I hope this gets here soon!


----------



## ilovengage (Jul 16, 2008)

JPH said:
			
		

> Let's hope it's got hidden languages!
> 
> 
> 
> ...



Are those screenshots from DQ5 or the other one with the hidden language stuff? It absolutely SUCKS when the developers don't think of the distance between the upper and the bottom screen: On screenshots everything looks okay, but when playing it sucks because movements are unrealistic ....


----------



## kidaiji (Jul 16, 2008)

thanks


----------



## Lumstar (Jul 16, 2008)

The topic title is this game's US name, not its Japanese name. That's what's confusing you guys.

Those screenshots are right. They're DQ5 DS.


----------



## Trolly (Jul 16, 2008)

No-one looked for a hidden half-translation yet? I'll probably play the start of this game just because I'm interested anyway.


----------



## Killermech (Jul 16, 2008)

Sorry guys, no engrish inside


----------



## fateastray (Jul 16, 2008)

Dammit..Screw SE for learning their lesson. >_


----------



## Rod (Jul 16, 2008)

One of my favorite RPGs of all time. Gotta love it


----------



## Examo (Jul 16, 2008)

apelarz said:
			
		

> I've never quite understood why it's the fifth game in japan, but fourth out here.
> Was it like the first Final Fantasy games, which wasn't release outside Japan?


DQ4 and DQ5 are different games.

The DS remake of DQ4 was released in Japan last year, and will come to North America and Europe this September.
The DS remakes of DQ5 and DQ6 are announced for both NA and EU, and they will likely come a few months after their release in Japan.

The DQ games that were never released outside of Japan were DQ5 and DQ6. But nevertheless, DQ7 was still released in NA under the correct numeral.


----------



## GeekyGuy (Jul 16, 2008)

Hmm...that was unexpected. Oh well, even though IV had a somewhat serviceable translation, I'll still wait for the English version of this as I did with IV. I want the full experience. DQ is just too darn cool to have to muddle through a riddled translation.


----------



## Joey R. (Jul 16, 2008)

*sigh* For a moment I thought this one was DQIV in English 
	

	
	
		
		

		
			





 I'm really looking forward for a "classic console-link RPG", like those from the SNES times


----------



## Ferrariman (Jul 16, 2008)

I will try this when it is in english.


----------



## Hooya (Jul 16, 2008)

There are fan translations of the SNES versions, if any of you are interested.  I can mention those in the "Greatest ROM hacks" thread.


----------



## Zaraf (Jul 16, 2008)

Yeah, DQ5 and DQ6 were never released in english.  Up until the announcement of these DS remakes and coming in english, DQ5 and DQ6 remained in Japanese.  There are however fan translations of BOTH games, and they are more or less complete.  So you can play the SNES version with the hack if you want.

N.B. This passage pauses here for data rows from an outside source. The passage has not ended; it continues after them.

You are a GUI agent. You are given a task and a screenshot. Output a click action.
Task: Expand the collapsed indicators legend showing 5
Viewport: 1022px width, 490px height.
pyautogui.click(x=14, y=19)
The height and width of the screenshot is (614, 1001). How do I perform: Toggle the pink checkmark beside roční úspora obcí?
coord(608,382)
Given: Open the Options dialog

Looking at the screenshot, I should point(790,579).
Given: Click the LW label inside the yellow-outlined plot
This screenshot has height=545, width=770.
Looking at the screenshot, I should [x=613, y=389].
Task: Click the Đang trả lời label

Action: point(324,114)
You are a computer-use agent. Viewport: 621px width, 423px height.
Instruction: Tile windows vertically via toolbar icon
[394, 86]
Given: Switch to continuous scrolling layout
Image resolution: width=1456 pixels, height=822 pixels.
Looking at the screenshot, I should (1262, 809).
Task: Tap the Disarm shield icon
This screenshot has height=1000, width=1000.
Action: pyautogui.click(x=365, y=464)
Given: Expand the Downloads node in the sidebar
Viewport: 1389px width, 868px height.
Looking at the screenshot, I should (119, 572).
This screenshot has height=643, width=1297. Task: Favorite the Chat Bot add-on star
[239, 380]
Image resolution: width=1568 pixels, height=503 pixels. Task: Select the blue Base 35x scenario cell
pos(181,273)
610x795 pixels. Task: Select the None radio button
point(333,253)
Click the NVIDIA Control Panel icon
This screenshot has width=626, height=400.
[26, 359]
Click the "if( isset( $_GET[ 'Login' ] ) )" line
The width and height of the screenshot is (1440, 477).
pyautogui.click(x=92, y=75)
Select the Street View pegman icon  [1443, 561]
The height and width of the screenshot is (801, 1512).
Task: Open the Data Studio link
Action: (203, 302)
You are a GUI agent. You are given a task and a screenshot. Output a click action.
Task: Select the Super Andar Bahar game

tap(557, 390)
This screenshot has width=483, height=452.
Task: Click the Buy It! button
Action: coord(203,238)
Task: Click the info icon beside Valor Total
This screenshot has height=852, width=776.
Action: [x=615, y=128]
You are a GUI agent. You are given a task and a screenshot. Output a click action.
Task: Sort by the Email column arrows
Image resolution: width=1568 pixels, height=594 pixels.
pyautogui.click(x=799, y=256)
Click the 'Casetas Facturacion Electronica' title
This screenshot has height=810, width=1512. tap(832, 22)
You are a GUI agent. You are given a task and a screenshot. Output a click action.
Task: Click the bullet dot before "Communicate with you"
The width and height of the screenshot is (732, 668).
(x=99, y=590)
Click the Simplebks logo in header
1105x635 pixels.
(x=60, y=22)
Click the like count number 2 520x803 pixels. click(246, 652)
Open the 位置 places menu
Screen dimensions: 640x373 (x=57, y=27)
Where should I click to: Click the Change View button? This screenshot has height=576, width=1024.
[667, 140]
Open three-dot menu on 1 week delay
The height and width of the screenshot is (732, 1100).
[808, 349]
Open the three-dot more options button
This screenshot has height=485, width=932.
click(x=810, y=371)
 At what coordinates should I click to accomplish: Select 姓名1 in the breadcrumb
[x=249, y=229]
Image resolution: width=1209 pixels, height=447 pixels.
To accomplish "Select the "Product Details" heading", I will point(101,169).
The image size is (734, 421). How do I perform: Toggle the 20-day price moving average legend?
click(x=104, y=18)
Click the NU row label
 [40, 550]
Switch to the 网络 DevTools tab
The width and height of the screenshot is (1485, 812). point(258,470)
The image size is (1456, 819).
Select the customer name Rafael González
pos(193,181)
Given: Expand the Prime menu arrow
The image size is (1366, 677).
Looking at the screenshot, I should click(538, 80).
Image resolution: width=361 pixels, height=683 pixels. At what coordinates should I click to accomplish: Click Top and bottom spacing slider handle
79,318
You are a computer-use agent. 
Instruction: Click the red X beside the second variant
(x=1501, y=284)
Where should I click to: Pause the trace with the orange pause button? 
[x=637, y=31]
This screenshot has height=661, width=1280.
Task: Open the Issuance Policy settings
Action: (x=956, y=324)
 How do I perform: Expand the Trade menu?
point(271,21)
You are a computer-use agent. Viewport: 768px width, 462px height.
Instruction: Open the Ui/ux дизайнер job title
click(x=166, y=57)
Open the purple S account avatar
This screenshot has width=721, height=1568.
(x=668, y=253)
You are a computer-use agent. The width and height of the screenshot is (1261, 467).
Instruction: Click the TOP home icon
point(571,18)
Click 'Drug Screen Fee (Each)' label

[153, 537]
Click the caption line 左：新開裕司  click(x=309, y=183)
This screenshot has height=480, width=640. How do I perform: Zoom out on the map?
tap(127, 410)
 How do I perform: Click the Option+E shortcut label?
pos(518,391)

Yeah, I was very happy when they didn't mess up the numbering when they brought DQ7 over in english.

DQ4 was released in english on NES as Dragon Warrior 4.  There was a playstation remake of DQ4 that used the Dragon Quest/Warrior 7 game engine.  This remake for PS1 was never released in english.  The DQ4 DS remake contains all of the bonus goodies that were put into the PS1 remake, PLUS some more interface improvements.

DQ5 was remade for PS2 using the Dragon Quest 8 game engine (thank God they called it Dragon Quest 8 and not Dragon Warrior 8 (
	

	
	
		
		

		
		
	


	




)  )  This PS2 remake was never released in english.

Here is the cover for the PS2 remake.  I consider this cover to be one of the best game covers ever!

http://www.ualberta.ca/~fqureshi/DQ5-cover.jpg

The DQ5 remake contains all of the bonuses that the DQ5 remake for PS2 had (like 4 party members instead of 3), plus some more DS exclusive content (like being able choose between a third girl to marry).  However, the DQ5 DS remake is made using the same game engine as DQ4 DS (same with DQ6 DS), and these are inturn based upon the DQ7 game engine.

Yeah, apprently this one doesn't contain the engrish 
	

	
	
		
		

		
		
	


	




  too bad.


----------



## keke_keke (Jul 16, 2008)

Has anyone gotten off the ship yet on flashcarts?


----------



## incinerator (Jul 16, 2008)

So is there a brand new script in this remake?  If not, it might not be too hard to put together a translation based on the SNES fan translation, if the dialogue remains the same... though I guess it's kind of a long shot, eh?


----------



## Zaraf (Jul 16, 2008)

The main story would have more or less the same, but I suspect they would have reworded a lot of stuff.  Then there are lots of new NPCs, events, quests, dungeons, etc, so none of that would be in the SNES DQ5 translation.  It's just easier to wait for the english version to come out.  I expect DQ5 in english will come out late Spring or early Summer of 2009.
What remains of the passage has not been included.